Stored data
----
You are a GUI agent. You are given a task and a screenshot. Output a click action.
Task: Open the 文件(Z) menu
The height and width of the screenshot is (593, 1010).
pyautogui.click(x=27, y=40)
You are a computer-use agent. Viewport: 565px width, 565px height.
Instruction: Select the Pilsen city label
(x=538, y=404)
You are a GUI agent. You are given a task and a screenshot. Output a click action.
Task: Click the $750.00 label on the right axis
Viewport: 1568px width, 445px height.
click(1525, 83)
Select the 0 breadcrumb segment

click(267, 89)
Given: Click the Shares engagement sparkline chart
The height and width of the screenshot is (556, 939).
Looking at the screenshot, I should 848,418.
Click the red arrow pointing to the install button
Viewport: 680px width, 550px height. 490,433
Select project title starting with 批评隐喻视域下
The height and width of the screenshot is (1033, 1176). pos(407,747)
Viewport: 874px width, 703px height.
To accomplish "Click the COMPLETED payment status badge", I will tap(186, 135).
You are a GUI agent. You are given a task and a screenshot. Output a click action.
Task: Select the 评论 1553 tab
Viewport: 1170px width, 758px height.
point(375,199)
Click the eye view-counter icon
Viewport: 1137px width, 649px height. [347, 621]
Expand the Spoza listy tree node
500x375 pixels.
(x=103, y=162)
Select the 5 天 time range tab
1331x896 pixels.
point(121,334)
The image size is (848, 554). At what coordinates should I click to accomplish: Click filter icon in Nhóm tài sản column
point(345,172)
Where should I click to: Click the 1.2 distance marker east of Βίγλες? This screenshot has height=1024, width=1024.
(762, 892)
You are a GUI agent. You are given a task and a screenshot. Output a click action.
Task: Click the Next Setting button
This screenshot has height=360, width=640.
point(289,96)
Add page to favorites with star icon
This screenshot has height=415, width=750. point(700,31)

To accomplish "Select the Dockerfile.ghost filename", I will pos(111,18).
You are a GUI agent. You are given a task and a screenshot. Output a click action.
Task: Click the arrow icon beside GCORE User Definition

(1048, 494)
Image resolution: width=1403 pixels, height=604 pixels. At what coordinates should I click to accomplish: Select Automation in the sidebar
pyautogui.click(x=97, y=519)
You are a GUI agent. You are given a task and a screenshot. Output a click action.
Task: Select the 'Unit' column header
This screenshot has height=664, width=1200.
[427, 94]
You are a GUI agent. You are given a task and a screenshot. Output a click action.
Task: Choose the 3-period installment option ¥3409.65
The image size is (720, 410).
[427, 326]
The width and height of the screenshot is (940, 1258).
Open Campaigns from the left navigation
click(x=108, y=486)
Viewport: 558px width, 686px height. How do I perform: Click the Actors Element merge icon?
----
**Aim of the exercise**.
Could you return all the data above exactly as it appears?

**Written answer**.
You are a GUI agent. You are given a task and a screenshot. Output a click action.
Task: Open the 文件(Z) menu
The height and width of the screenshot is (593, 1010).
pyautogui.click(x=27, y=40)
You are a computer-use agent. Viewport: 565px width, 565px height.
Instruction: Select the Pilsen city label
(x=538, y=404)
You are a GUI agent. You are given a task and a screenshot. Output a click action.
Task: Click the $750.00 label on the right axis
Viewport: 1568px width, 445px height.
click(1525, 83)
Select the 0 breadcrumb segment

click(267, 89)
Given: Click the Shares engagement sparkline chart
The height and width of the screenshot is (556, 939).
Looking at the screenshot, I should 848,418.
Click the red arrow pointing to the install button
Viewport: 680px width, 550px height. 490,433
Select project title starting with 批评隐喻视域下
The height and width of the screenshot is (1033, 1176). pos(407,747)
Viewport: 874px width, 703px height.
To accomplish "Click the COMPLETED payment status badge", I will tap(186, 135).
You are a GUI agent. You are given a task and a screenshot. Output a click action.
Task: Select the 评论 1553 tab
Viewport: 1170px width, 758px height.
point(375,199)
Click the eye view-counter icon
Viewport: 1137px width, 649px height. [347, 621]
Expand the Spoza listy tree node
500x375 pixels.
(x=103, y=162)
Select the 5 天 time range tab
1331x896 pixels.
point(121,334)
The image size is (848, 554). At what coordinates should I click to accomplish: Click filter icon in Nhóm tài sản column
point(345,172)
Where should I click to: Click the 1.2 distance marker east of Βίγλες? This screenshot has height=1024, width=1024.
(762, 892)
You are a GUI agent. You are given a task and a screenshot. Output a click action.
Task: Click the Next Setting button
This screenshot has height=360, width=640.
point(289,96)
Add page to favorites with star icon
This screenshot has height=415, width=750. point(700,31)

To accomplish "Select the Dockerfile.ghost filename", I will pos(111,18).
You are a GUI agent. You are given a task and a screenshot. Output a click action.
Task: Click the arrow icon beside GCORE User Definition

(1048, 494)
Image resolution: width=1403 pixels, height=604 pixels. At what coordinates should I click to accomplish: Select Automation in the sidebar
pyautogui.click(x=97, y=519)
You are a GUI agent. You are given a task and a screenshot. Output a click action.
Task: Select the 'Unit' column header
This screenshot has height=664, width=1200.
[427, 94]
You are a GUI agent. You are given a task and a screenshot. Output a click action.
Task: Choose the 3-period installment option ¥3409.65
The image size is (720, 410).
[427, 326]
The width and height of the screenshot is (940, 1258).
Open Campaigns from the left navigation
click(x=108, y=486)
Viewport: 558px width, 686px height. How do I perform: Click the Actors Element merge icon?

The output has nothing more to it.